AIM OF THE TASK => Format the records starting at the line containing "Given: Share the 'Always triple check' tweet" and ending at the line containing "Looking at the" as a two-column CSV with the columns instruction and location, one row per record, each value in a single quoted field with line breaks replaced by spaces. Omit the pictures from the output.

DATA SUPPLIED =>
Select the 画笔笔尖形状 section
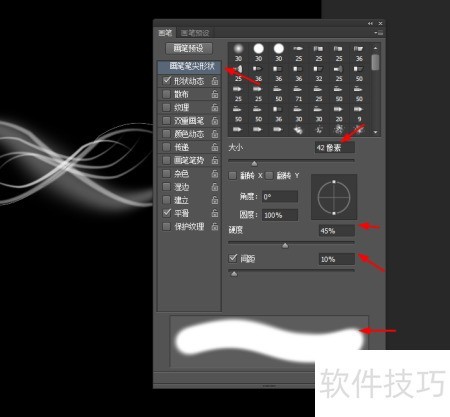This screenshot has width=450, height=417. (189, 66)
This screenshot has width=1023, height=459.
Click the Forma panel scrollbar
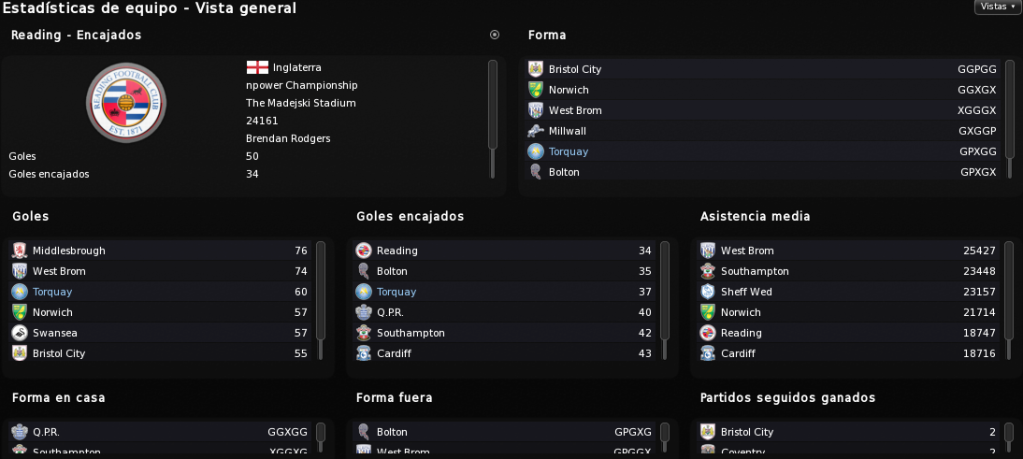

==

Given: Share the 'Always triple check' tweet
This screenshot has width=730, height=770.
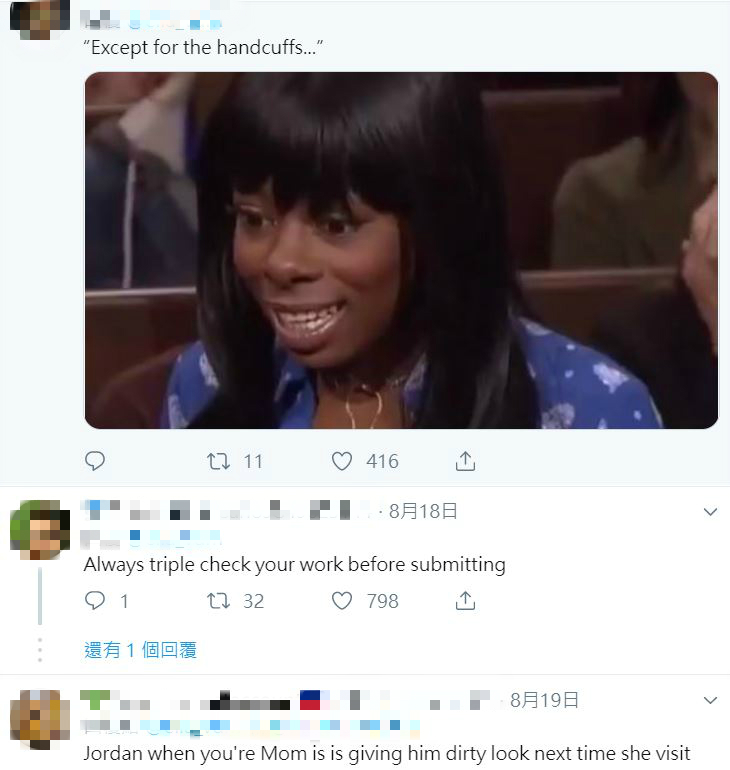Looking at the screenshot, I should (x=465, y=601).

--

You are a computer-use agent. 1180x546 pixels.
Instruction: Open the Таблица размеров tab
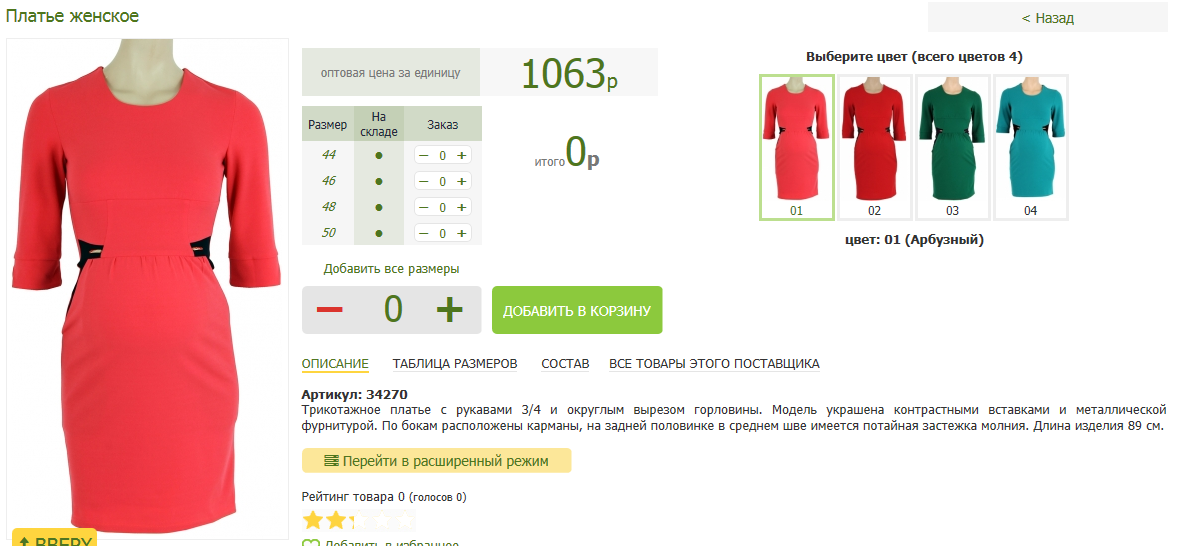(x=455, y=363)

PROBLEM SOLUTION =>
instruction,location
"Given: Share the 'Always triple check' tweet This screenshot has width=730, height=770.","Looking at the screenshot, I should (x=465, y=601)."